Russia hasn’t released late-stage phase III data on its vaccine; all we have to go on are press announcements, similar to the situation with the Chinese shot made by Sinovac Biotech Ltd. The assumption is that regional health authorities have approved the Russian vaccine based on good efficacy and safety data, but there is no way of independently verifying these things without actually seeing it ourselves. That said, what we do know about Sputnik V and its design should give us some degree of confidence.

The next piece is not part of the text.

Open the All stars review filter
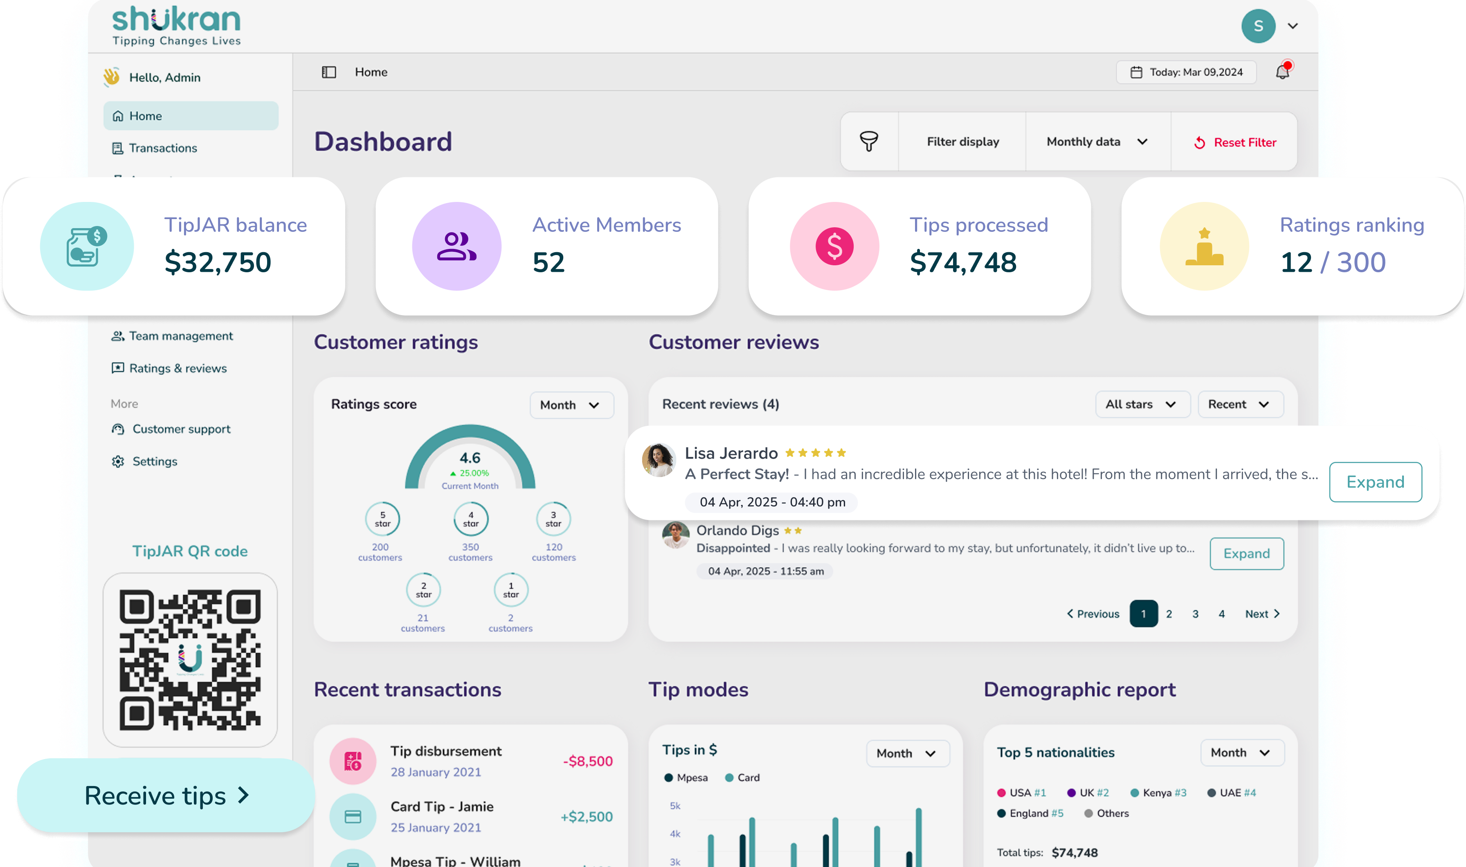This screenshot has height=867, width=1466. click(1142, 404)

What’s known: The Sputnik V has been tested in a phase III trial involving 22,714 subjects, with three interim analyses when the number of confirmed cases reached 20, 39 and 78, respectively. While the final number of cases is lower than that in the Moderna and Pfizer Inc.-BioNTech SE vaccine trials, those were larger and conducted in the U.S., where the infection rates were rising rapidly. Efficacy at each interim analysis in the Sputnik V trial was consistently at 90% or above, based on comments in press releases. There were also no cases of severe Covid-19 in vaccinated individuals, though definitions of disease severity are not clear.

As for its design, Sputnik V was developed using the kind of advanced vaccine technology employed in shots made by the AstraZeneca-Oxford University partnership and Johnson & Johnson. These two-dose vaccines use adenoviral vectors — viruses based on the cause of the common cold that are engineered to deliver the genetic material coding for the Sars-Cov-2’s key “spike” protein, which in turn prompts the immune system to mount a response to protect against further infections.